Detecting slashing conditions

An efficient and optimized slashing condition detector is an open engineering challenge. This describes one engineering effort with some new ideas. A compilation of various thoughts around this topic is also discussed.

This is an open engineering challenge, and if you have ideas, please share at https://github.com/ethereum/eth2.0-pm/issues/63

Background reading

Problem Description

Prerequisites

Casper FFG paper mandates two slashing conditions which provides accountable safety:

  • Double vote two conflicting votes for the same target checkpoint (votes with different source)
  • Surround vote a vote with source and target surrounding or surrounded by previously made vote

In order to prevent a scenario with finalizing two conflicting checkpoints (checkpoints having same target), the system needs to punish validators for their malicious behaviour. Validators can be punished if they are caught within a weak subjectivity period.
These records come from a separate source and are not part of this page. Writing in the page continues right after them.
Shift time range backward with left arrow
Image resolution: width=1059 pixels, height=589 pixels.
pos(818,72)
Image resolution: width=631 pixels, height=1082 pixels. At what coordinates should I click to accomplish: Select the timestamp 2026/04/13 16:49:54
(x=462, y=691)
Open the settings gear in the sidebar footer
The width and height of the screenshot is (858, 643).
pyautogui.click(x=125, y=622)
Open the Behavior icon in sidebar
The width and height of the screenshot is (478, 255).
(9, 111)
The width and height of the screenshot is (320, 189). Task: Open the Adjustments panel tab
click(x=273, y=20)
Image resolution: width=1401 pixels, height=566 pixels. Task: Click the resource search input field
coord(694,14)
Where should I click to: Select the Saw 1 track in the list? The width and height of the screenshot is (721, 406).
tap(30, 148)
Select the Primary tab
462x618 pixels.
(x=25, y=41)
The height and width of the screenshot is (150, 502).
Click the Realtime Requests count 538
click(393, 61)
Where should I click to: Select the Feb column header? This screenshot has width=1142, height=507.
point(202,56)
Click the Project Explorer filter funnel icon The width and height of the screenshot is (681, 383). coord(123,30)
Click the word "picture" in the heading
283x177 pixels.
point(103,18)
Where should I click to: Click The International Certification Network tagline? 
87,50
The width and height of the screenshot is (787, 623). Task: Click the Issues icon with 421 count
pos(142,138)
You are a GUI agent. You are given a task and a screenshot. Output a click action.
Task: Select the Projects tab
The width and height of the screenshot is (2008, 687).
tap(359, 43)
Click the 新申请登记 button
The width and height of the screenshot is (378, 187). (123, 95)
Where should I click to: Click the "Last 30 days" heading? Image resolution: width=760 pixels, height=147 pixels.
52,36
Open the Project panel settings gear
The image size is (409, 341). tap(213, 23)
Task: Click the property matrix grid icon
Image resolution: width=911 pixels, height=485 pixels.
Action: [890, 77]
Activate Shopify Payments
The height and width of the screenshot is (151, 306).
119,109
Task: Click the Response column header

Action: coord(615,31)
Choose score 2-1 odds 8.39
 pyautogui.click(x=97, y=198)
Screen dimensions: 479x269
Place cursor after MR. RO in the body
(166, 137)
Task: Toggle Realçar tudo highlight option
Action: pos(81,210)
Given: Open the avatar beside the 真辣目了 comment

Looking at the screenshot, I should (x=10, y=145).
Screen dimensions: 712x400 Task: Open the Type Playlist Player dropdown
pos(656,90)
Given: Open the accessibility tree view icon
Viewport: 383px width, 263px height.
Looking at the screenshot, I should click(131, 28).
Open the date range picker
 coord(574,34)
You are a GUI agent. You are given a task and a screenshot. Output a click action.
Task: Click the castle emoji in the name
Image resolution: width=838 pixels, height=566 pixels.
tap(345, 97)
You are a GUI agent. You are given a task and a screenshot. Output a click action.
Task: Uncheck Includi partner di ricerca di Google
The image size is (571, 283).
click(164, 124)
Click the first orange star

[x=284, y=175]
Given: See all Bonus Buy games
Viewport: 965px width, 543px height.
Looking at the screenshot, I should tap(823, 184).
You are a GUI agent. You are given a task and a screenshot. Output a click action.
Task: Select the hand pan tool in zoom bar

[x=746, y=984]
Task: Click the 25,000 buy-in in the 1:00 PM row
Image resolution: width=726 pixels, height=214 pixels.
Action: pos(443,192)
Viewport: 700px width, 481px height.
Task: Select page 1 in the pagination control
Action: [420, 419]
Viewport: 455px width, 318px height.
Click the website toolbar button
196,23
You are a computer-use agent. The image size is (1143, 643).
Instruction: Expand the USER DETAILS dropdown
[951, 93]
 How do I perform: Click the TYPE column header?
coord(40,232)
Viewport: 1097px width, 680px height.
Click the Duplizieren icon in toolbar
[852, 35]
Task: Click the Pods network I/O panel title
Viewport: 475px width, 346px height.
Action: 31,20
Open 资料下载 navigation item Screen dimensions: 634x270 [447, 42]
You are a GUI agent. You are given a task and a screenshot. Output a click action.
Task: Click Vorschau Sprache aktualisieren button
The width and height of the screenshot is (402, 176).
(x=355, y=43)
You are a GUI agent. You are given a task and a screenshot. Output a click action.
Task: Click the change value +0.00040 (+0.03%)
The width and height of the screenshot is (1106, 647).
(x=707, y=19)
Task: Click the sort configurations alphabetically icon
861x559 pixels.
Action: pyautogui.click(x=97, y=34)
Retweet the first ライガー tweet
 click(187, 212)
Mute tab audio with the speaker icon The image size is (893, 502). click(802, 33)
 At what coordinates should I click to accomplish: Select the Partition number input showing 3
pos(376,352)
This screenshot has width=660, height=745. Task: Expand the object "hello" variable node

The weak subjectivity period is a bit tricky. It could be simplified. Assuming 2/3 of validator registry are malicious, they could retroactively finalize a checkpoint after they had all withdrawn their stake. Thus, the number of epochs allowing 2/3 of validators to withdraw, is used as the size of the weak subjectivity period.

Solution

Naive solution for slashing detection has O(N) = O(E*C) storage and algorithmic complexity, where:

  • N number of distinct attestation messages in a week subjectivity period
  • E number of epochs in the weak subjectivity period
  • C number of committees per epoch

The whistleblower's attestation slashing message must include the original attestations that are slashable. So you must keep a history of attestations. This requires storing gigabytes of data that can't fit in the memory of a regular computer.

This means storage complexity can't be reduced and stays at O(N). A reasonable solution here would be to use cheap storage (disk) to cover this amount of data. However, this limits the speed of queries over attestation data, by the speed of disk accesses.

We're looking for an algorithm that can be broken down into two tracks:

  • Fast memory based filter over the epochs with O(E) complexity
  • Slow disk based lookup over committees of epochs found by fast track, should have O(C ) complexity

The fast track could probably be improved by the cost of a few gigabytes stored in memory which could significantly reduce its complexity e.g. to O(1) or near that margin. In that case we would have O(C ) scan over slow disk storage which could run in a background.

Bear in mind update complexity as well. Index of a fast track should have relatively small complexity of updates to handle A attestation messages per slot.

Numbers

A good margin for slashing condition detection is:

  • E = 54,000 epochs in a weak subjectivity period
  • V = 300,000 active validators
  • C = 2,048 Phase 1 spec with shards and V = 300,000
  • N = 110,970,000 distinct attestation messages in the best case, which is ~84G worth of data; bear in mind amplification factor caused by forks, thus, size of data could be 2X larger
  • A = ~10_000 attestation messages per slot

Design Overview

  • On attestation

    • check for double vote

      • map vote on a node in the index
      • check if there is an intersection between validator indices of the attestation and indices from validator bitfield
      • get hashes for all distances of the node if intersection exists
      • within retrieved hashes run a disk lookup to find proper IndexedAttestation and fire a slashing message
    • check for surrounding vote

      • scan index starting from source + 1 til target - 1 to look for votes surrounded by received attestation
      • scan index starting from target + 1 til current_epoch to look for votes surrounding received attestation
      • for each node being scanned use validator bitfield to filter out validators that has no votes for a target of this particular node
      • find distances satisfying to surrounded or surrounding conditions
      • get hashes for matched distances
      • run a disk lookup with these hashes to find proper IndexedAttestation and fire a slashing message
    • update index

      • convert (source, target) into (target_idx, d)
      • if d is unique for the node add it to the list of distances
      • update attestation data hashes with a new hash
      • update validators bitfield with new indices
      • update disk storage; it is required only if hash does not exist in the list and there are new validator indices wrt validator bitfield
  • On new epoch

    • update current_epoch
    • set current_epoch_idx = (current_epoch_idx + 1) % N
    • clear node corresponding to updated current_epoch_idx
    • erase outdated IndexedAttestation objects from disk

Parameters

Beacon chain spec version v0.9.1

Parameter Value
shards 64
slots 32
validators 300,000
epochs 54,000

All calculations are done for Phase 1. In most cases Phase 0 sizes should be less by a factor of 64 which is the expected number of "crosslinks".

Surrounding votes

Problem

Upon receiving an attestation we want to know whether its FFG vote surrounds or is surrounded by the vote of other attestations that were received previously. If surrounding is found we want to get IndexedAttestation objects of both conflicting attestations and fire a slashing condition.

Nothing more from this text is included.